Walmart Inc. is quietly reshaping its battle with Amazon.com Inc. by stuffing third-party sellers’ goods into the backrooms of its Supercenters. The tests, underway in several Dallas stores, aim to slash delivery times for marketplace orders to same-day speeds. Sellers hold onto ownership until a purchase clears. They hand over commissions and fees to Walmart for the service.
This push builds on a foundation already strong. More than one-third of e-commerce orders fulfilled from stores hit customers in under three hours, per Walmart data. Around 20% arrive in less than 30 minutes. Store-fulfilled delivery volumes surged nearly 50% year over year in the recent quarter, as detailed in Yahoo Finance. Coverage now spans 93% of U.S. households, up from over 80% a year ago, thanks to geospatial tweaks on the Spark platform that added 12 million households, according to Retail Dive.
Dallas makes sense as ground zero. The city has long served as Walmart’s lab for tech rollouts. A source familiar with the project told the Financial Times that placing inventory closer to shoppers could match Walmart’s own warehouse speeds—one or two days—to third-party lags that often stretch longer (FT).
Automation Clears the Path
Warehouse upgrades made room.

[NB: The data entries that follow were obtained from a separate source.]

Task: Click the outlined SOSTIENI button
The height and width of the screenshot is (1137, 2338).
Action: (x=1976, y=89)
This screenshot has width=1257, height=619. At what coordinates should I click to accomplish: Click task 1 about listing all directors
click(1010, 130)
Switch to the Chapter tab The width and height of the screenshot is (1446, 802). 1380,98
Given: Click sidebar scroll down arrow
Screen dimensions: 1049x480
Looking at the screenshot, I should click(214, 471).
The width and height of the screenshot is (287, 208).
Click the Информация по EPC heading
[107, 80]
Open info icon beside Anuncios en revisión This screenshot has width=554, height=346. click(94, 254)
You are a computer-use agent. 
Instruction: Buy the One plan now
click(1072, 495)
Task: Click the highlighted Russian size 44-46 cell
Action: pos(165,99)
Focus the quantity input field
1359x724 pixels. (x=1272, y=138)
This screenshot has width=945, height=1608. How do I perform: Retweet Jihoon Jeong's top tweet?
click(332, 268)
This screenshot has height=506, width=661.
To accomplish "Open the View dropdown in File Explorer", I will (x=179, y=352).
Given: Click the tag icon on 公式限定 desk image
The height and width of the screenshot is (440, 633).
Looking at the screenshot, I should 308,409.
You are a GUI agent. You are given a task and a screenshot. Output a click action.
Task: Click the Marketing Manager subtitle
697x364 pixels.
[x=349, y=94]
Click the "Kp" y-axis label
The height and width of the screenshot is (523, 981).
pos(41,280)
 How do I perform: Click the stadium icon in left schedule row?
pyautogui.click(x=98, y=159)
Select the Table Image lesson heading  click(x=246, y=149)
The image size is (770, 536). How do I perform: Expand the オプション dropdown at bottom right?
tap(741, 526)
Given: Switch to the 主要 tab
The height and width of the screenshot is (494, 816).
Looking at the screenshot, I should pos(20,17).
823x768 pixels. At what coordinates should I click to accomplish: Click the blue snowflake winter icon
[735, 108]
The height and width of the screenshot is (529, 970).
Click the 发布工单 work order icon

Greater automation there sends first-party stock to stores pre-sorted and sales-floor ready. Backrooms freed up. AI steps in too, picking spots for products based on local buying habits. That’s straight from the Yahoo Finance report citing FT sources. Walmart’s chief financial officer John David Rainey noted the marketplace now carries 500 million items, with revenue climbing 20% annually.
Manish Joneja, Walmart’s senior vice president of U.S. Marketplace and Fulfillment Services, confirmed the tests. “Starting in a few markets, we’ll soon be offering a select assortment of marketplace items through the pickup and delivery experience customers already know and love. It’s an intentional test that will help us learn and scale over time,” he said, as quoted in PYMNTS. No word yet on expansion timelines. But the intent signals confidence.
Stores already handle a big chunk of online work. Over 4,700 U.S. locations act as local hubs. This trial extends that to rivals’ wares. Third-party sellers gain speed without building their own networks. Walmart collects fees while boosting platform appeal. Win-win, if space holds.
Challenges lurk. Backrooms aren’t endless. Analysts flag limits on how much inventory fits, per the FT account. Sellers must ship stock there first. Picking and packing add labor steps. Still, early signs point to viability.
Amazon’s Shadow Looms Large
Amazon sets the bar with Fulfillment by Amazon, offering same-day for third-parties. Walmart’s marketplace, launched in 2009, trails in scale but grows fast. This move borrows a page from the playbook—while flipping it. Amazon eyes Walmart-style supercenters under Project Kobe, blending retail and robots, as leaked docs showed in Business Insider reports from earlier this year. Walmart counters by making every store a mini-warehouse.
Broader trends favor the tactic. Over 50% of Walmart’s e-commerce fulfillment now runs automated systems. Next-generation centers process double the orders daily. Symbotic Inc. grabbed Walmart’s robotics unit in 2025, inking deals for 400 micro-fulfillment setups backed by $520 million. That’s store-level action, per investor chatter on X.
But Walmart’s edge? Physical footprint. 90% of Americans live within 10 miles of a store. Turning backrooms into staging zones shrinks last-mile costs. Delivery expenses already dropped 20% via automated regional DCs and inventory tech, notes an AInvest analysis.
Scale matters. Marketplace revenue hits escape velocity at 20% yearly growth. Same-day for third-parties could pull more sellers from Amazon. Customers won’t care about the source. They’ll notice the speed.
Walmart eyes 95% household coverage by year-end. If trials succeed, backroom warehousing rolls out wider. Amazon might copy again. But Walmart’s stores—dense, embedded—offer a moat tough to match. The retail giant isn’t just stocking shelves. It’s weaponizing them.